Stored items
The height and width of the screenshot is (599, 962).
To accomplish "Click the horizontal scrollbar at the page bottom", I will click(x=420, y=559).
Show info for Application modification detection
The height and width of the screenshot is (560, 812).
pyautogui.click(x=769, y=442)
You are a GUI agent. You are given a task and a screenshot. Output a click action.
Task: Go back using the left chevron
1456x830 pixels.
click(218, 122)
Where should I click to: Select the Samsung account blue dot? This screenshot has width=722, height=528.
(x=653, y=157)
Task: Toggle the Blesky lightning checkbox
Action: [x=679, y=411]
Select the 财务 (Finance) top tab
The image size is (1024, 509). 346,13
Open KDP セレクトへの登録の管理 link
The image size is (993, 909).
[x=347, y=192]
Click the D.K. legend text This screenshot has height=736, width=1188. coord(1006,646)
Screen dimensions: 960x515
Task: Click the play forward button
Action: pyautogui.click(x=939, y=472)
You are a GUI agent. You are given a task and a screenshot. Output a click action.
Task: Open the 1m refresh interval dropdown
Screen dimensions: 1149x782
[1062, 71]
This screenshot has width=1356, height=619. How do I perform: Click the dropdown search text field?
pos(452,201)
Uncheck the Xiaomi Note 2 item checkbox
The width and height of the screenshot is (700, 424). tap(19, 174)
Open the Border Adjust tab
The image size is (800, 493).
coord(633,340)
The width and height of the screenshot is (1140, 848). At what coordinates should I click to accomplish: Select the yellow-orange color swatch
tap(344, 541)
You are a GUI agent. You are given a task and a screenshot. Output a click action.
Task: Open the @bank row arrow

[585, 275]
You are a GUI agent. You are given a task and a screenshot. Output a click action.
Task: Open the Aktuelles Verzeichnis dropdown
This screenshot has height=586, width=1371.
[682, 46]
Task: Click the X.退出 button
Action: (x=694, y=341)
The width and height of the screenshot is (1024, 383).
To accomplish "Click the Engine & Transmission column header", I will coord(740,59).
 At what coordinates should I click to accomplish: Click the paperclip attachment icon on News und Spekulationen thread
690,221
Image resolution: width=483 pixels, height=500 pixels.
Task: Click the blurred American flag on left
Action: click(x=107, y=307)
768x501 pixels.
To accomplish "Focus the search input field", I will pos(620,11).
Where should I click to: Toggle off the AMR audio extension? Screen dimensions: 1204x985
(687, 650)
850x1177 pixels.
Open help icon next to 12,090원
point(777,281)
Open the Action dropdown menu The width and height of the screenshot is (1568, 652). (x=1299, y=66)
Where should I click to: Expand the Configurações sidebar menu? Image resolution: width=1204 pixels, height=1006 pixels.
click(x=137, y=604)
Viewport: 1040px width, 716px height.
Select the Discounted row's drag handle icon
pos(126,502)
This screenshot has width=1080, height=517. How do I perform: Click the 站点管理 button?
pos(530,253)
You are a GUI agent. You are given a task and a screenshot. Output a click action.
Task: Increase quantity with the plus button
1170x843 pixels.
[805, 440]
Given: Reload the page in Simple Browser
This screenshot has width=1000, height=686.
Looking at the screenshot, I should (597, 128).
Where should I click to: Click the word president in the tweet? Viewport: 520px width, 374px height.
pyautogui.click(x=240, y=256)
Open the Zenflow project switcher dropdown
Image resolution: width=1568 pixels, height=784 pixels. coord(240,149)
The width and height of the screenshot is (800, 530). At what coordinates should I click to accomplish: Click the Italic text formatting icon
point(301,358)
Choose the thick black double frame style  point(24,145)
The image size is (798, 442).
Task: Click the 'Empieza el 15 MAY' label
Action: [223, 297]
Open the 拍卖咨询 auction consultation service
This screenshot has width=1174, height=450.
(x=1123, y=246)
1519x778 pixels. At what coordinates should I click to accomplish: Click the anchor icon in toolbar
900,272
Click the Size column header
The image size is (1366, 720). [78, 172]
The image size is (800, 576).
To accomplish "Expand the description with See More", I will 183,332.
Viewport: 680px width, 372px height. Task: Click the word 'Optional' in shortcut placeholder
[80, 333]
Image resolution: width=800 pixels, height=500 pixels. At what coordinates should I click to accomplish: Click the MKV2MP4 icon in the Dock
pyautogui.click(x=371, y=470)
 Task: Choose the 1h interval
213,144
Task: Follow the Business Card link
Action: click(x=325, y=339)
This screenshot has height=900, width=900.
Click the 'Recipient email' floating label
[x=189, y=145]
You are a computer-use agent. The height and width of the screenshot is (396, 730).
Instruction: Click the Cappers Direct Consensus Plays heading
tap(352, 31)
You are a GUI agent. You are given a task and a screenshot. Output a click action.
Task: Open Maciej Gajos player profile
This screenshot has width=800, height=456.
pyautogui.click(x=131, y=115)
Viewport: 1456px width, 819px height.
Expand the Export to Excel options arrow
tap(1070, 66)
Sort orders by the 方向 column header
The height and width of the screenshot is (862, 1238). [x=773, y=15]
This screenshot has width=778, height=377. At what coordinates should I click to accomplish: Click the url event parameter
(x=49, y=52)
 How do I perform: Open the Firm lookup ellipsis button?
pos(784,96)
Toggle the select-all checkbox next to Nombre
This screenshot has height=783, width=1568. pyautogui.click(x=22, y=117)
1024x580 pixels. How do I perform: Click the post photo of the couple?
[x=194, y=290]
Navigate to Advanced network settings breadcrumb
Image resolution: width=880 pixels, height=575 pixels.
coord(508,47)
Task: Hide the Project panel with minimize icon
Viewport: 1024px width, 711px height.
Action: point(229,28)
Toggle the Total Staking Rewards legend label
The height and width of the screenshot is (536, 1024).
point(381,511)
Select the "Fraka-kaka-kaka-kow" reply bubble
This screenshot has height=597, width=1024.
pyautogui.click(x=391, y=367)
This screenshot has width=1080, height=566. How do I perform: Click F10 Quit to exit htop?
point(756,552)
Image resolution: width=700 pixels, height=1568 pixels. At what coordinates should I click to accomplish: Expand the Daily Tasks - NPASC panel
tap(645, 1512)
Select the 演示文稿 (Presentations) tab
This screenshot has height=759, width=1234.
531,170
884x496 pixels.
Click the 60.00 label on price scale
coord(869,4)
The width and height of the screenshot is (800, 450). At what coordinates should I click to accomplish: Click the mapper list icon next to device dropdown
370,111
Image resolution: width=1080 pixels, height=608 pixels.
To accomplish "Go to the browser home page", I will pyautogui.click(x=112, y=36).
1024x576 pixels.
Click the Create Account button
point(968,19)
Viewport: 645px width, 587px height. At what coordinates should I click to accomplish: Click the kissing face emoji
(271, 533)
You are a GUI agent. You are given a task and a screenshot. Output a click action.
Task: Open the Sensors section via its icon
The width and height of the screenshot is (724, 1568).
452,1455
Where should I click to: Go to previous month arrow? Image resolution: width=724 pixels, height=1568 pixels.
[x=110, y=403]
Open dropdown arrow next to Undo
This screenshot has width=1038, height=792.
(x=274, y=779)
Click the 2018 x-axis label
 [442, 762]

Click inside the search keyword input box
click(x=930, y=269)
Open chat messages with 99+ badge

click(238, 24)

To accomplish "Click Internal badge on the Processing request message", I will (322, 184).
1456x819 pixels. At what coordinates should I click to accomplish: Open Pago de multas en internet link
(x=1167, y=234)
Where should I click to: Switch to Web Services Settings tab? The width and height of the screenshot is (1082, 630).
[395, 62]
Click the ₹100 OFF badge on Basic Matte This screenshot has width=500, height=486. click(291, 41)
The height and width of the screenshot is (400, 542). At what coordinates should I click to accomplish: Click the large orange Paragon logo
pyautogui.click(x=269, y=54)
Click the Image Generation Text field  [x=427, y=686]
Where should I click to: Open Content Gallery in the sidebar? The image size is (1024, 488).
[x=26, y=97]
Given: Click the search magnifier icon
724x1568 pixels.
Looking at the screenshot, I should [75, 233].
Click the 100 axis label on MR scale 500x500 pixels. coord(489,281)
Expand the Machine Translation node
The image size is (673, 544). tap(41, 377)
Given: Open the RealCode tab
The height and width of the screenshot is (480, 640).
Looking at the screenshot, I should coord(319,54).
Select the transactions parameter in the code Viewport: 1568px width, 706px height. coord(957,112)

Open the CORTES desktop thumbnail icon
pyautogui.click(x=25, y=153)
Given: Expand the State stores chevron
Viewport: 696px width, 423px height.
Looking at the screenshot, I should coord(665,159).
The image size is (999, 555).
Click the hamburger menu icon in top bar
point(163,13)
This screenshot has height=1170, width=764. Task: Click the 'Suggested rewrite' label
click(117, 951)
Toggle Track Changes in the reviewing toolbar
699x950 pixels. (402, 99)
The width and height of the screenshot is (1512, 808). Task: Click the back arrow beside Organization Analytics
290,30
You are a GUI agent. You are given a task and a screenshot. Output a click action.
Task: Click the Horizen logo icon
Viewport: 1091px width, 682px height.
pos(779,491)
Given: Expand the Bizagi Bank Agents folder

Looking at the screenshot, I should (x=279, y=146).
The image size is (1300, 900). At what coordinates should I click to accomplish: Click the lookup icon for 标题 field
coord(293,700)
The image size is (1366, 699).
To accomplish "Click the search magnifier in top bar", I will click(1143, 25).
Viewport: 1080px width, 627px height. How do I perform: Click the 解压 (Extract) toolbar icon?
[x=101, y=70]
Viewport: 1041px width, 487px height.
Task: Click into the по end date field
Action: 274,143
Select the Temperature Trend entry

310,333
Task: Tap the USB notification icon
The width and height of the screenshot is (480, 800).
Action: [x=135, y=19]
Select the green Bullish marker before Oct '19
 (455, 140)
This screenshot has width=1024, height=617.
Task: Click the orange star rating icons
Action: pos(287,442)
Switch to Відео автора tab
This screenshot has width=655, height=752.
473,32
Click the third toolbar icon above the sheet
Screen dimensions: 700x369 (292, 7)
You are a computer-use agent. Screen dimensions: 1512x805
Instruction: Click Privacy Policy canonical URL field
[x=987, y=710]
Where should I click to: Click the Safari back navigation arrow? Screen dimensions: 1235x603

TASK INSTRUCTIONS: Write the "The image size is (1300, 900)." line and all later lines exactly. Stop at the end of the data.

YOUR RESPONSE:
The image size is (1300, 900). At what coordinates should I click to accomplish: Click the lookup icon for 标题 field
coord(293,700)
The image size is (1366, 699).
To accomplish "Click the search magnifier in top bar", I will click(1143, 25).
Viewport: 1080px width, 627px height. How do I perform: Click the 解压 (Extract) toolbar icon?
[x=101, y=70]
Viewport: 1041px width, 487px height.
Task: Click into the по end date field
Action: 274,143
Select the Temperature Trend entry

310,333
Task: Tap the USB notification icon
The width and height of the screenshot is (480, 800).
Action: [x=135, y=19]
Select the green Bullish marker before Oct '19
 (455, 140)
This screenshot has width=1024, height=617.
Task: Click the orange star rating icons
Action: pos(287,442)
Switch to Відео автора tab
This screenshot has width=655, height=752.
473,32
Click the third toolbar icon above the sheet
Screen dimensions: 700x369 (292, 7)
You are a computer-use agent. Screen dimensions: 1512x805
Instruction: Click Privacy Policy canonical URL field
[x=987, y=710]
Where should I click to: Click the Safari back navigation arrow? Screen dimensions: 1235x603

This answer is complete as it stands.